What the exercise asks: In the listing beneath this line, copy exactly the lines starting with the one containing "The width and height of the screenshot is (1643, 820)." and going on through the one containing "This screenshot has width=2427, height=1366.".

Working data:

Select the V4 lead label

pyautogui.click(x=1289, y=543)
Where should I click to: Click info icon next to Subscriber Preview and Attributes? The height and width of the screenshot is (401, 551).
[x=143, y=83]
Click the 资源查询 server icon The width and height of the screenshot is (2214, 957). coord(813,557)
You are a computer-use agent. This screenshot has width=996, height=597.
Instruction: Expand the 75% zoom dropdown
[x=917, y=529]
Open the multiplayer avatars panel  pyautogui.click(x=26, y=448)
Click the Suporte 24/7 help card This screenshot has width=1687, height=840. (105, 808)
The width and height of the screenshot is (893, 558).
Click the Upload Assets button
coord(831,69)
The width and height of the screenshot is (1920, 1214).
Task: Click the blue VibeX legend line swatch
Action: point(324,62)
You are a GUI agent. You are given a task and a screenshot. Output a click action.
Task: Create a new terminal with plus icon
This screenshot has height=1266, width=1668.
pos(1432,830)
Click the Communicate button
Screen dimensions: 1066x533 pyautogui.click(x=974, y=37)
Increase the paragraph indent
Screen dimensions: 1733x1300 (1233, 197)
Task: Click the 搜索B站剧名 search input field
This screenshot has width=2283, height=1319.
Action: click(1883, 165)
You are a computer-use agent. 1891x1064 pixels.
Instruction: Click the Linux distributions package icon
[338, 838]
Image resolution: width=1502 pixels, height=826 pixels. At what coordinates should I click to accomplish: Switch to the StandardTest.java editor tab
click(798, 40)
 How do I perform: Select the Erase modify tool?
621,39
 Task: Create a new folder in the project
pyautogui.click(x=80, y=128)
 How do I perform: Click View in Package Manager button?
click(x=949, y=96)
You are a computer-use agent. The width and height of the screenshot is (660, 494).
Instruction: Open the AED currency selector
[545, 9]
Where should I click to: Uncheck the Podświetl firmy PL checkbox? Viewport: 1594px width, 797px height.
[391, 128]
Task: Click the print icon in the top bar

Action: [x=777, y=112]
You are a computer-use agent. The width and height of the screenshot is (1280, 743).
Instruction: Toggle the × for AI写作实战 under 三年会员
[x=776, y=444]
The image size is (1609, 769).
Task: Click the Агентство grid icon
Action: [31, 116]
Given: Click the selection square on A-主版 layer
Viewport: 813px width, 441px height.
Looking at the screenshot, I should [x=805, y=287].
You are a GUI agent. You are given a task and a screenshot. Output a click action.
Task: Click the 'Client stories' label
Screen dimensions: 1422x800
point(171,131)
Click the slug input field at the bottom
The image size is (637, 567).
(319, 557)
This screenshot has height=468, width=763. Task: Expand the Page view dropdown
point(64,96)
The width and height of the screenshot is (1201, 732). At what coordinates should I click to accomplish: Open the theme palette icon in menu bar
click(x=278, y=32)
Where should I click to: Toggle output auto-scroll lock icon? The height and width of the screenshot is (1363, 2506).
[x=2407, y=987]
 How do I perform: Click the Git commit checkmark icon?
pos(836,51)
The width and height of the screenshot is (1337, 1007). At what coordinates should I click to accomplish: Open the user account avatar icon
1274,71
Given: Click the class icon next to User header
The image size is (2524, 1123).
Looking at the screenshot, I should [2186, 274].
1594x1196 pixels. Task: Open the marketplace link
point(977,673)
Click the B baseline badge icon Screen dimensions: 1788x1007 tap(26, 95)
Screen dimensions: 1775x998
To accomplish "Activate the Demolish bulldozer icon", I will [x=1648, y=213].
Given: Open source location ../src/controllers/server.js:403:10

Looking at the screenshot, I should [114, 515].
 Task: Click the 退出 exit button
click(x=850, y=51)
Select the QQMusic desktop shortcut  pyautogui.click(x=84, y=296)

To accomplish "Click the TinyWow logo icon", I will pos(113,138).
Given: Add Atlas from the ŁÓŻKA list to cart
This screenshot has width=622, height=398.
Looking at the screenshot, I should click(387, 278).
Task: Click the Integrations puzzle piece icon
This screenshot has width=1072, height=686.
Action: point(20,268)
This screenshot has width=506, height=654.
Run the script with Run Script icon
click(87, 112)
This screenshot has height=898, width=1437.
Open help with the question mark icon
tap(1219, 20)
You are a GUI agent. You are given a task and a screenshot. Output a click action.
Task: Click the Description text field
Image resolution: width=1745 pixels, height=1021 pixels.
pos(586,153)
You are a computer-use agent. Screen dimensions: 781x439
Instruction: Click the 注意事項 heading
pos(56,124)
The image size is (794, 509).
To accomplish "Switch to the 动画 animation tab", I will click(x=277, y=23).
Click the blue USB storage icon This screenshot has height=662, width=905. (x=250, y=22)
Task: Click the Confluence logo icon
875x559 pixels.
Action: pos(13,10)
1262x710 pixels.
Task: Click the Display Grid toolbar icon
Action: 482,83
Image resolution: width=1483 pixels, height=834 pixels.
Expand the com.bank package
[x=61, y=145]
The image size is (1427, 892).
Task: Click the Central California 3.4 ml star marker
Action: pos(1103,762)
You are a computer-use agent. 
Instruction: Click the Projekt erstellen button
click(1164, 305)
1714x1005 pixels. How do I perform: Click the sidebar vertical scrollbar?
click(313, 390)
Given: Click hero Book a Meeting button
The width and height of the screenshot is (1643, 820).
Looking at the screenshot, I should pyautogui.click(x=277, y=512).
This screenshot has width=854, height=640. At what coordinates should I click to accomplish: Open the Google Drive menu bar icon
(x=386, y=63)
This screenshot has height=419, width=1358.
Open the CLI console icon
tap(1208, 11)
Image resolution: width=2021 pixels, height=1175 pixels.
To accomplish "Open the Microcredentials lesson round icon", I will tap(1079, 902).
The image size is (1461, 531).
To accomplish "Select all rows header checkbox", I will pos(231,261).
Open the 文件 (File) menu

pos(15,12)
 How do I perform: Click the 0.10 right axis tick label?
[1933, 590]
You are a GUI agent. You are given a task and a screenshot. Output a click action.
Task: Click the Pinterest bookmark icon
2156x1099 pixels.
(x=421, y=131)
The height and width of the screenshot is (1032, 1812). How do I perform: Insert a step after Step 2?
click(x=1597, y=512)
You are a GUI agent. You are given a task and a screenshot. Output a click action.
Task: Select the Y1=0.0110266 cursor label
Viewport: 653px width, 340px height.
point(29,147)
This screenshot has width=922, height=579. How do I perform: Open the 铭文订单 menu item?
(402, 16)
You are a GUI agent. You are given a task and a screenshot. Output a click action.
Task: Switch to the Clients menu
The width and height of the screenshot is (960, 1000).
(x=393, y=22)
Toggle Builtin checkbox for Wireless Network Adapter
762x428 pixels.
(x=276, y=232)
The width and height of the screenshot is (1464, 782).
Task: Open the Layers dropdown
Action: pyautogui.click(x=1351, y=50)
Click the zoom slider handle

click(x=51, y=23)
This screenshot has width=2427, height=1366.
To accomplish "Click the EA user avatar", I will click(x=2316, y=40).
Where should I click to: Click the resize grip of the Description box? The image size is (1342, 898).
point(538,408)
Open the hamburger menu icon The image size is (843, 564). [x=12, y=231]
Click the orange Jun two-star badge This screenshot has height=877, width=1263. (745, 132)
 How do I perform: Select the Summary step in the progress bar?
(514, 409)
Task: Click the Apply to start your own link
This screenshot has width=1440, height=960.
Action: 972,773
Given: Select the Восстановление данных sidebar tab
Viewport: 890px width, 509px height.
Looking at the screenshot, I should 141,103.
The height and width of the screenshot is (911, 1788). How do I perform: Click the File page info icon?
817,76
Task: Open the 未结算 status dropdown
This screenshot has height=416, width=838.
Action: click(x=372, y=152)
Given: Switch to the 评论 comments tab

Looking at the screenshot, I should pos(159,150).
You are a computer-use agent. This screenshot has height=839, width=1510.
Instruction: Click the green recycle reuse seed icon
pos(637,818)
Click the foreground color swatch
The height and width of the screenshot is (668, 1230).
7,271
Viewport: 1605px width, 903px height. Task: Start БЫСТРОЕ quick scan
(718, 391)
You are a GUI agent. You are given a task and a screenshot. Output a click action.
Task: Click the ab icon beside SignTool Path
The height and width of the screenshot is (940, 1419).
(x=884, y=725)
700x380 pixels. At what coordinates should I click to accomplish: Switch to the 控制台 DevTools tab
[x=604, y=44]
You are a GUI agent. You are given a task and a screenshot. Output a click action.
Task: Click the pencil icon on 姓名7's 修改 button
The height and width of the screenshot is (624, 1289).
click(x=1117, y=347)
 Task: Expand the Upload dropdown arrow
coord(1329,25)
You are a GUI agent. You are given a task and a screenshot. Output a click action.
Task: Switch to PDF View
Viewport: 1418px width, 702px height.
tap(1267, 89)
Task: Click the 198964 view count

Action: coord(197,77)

Task solution:
The width and height of the screenshot is (1643, 820).
Looking at the screenshot, I should pyautogui.click(x=277, y=512).
This screenshot has width=854, height=640. At what coordinates should I click to accomplish: Open the Google Drive menu bar icon
(x=386, y=63)
This screenshot has height=419, width=1358.
Open the CLI console icon
tap(1208, 11)
Image resolution: width=2021 pixels, height=1175 pixels.
To accomplish "Open the Microcredentials lesson round icon", I will tap(1079, 902).
The image size is (1461, 531).
To accomplish "Select all rows header checkbox", I will pos(231,261).
Open the 文件 (File) menu

pos(15,12)
 How do I perform: Click the 0.10 right axis tick label?
[1933, 590]
You are a GUI agent. You are given a task and a screenshot. Output a click action.
Task: Click the Pinterest bookmark icon
2156x1099 pixels.
(x=421, y=131)
The height and width of the screenshot is (1032, 1812). How do I perform: Insert a step after Step 2?
click(x=1597, y=512)
You are a GUI agent. You are given a task and a screenshot. Output a click action.
Task: Select the Y1=0.0110266 cursor label
Viewport: 653px width, 340px height.
point(29,147)
This screenshot has width=922, height=579. How do I perform: Open the 铭文订单 menu item?
(402, 16)
You are a GUI agent. You are given a task and a screenshot. Output a click action.
Task: Switch to the Clients menu
The width and height of the screenshot is (960, 1000).
(x=393, y=22)
Toggle Builtin checkbox for Wireless Network Adapter
762x428 pixels.
(x=276, y=232)
The width and height of the screenshot is (1464, 782).
Task: Open the Layers dropdown
Action: pyautogui.click(x=1351, y=50)
Click the zoom slider handle

click(x=51, y=23)
This screenshot has width=2427, height=1366.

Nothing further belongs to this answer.